● AIM OF THE TASK
Can you put the lines from the start of the records up to and including the line with "tap(367, 158)" into a Markdown table with the columns Row and Line, skipping blank lines? Leave the pictures out of the answer.

● SUPPLIED INFORMATION
>> Start

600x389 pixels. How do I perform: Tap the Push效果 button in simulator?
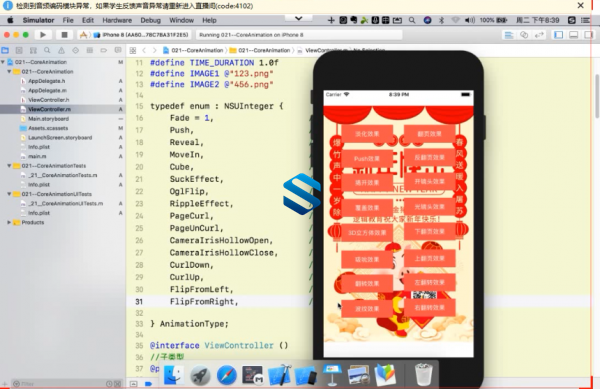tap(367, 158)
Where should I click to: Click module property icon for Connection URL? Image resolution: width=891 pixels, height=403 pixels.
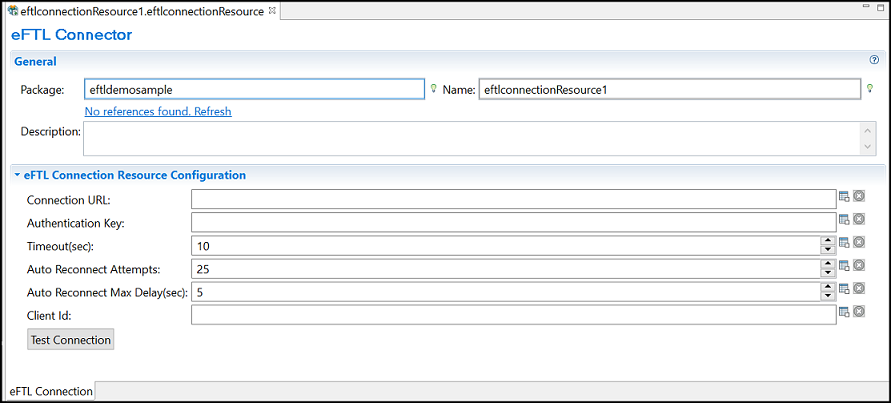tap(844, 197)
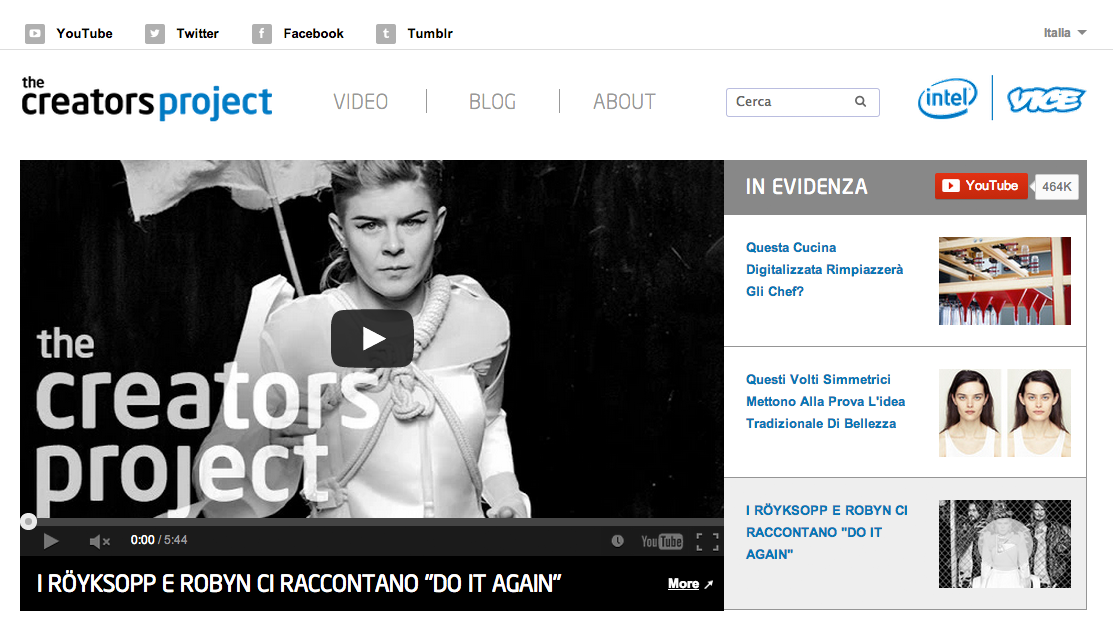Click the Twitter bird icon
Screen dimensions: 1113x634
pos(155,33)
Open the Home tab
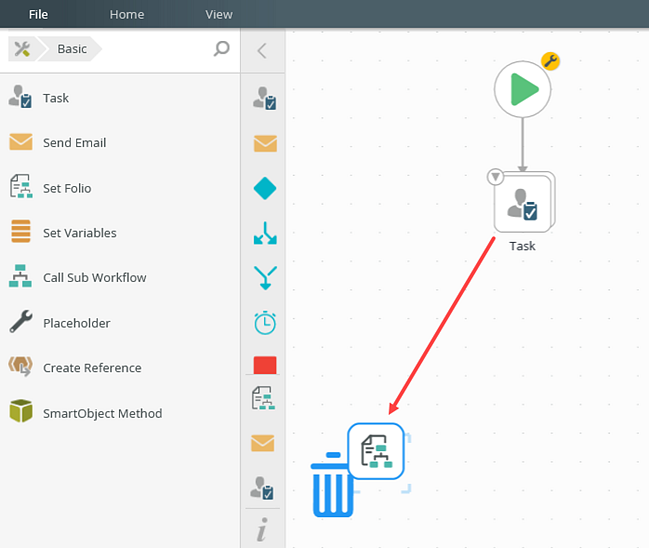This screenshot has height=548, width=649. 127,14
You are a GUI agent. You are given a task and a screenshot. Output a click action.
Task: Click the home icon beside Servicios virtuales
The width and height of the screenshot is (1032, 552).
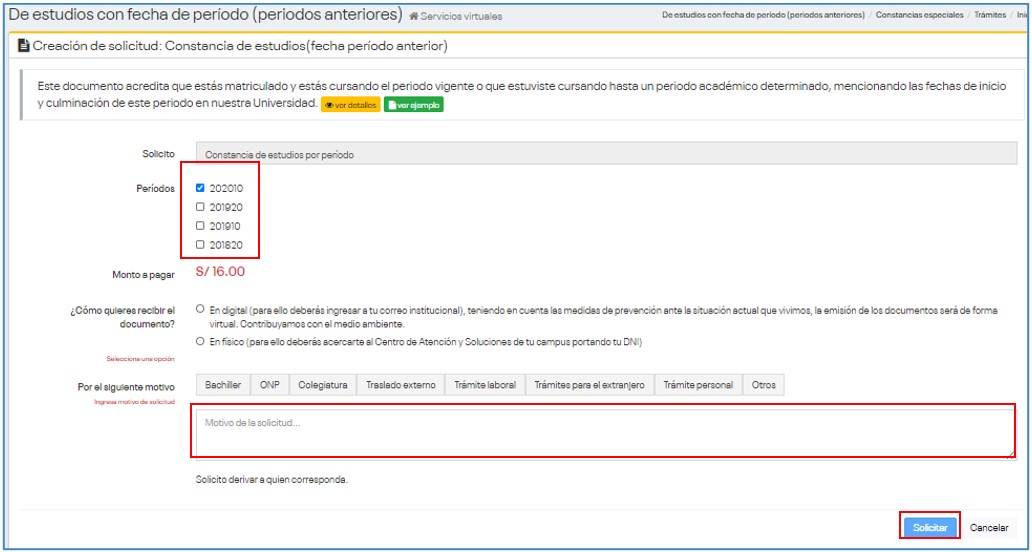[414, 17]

>> End

● WORKED ANSWER
| Row | Line |
|---|---|
| 1 | 600x389 pixels. How do I perform: Tap the Push效果 button in simulator? |
| 2 | tap(367, 158) |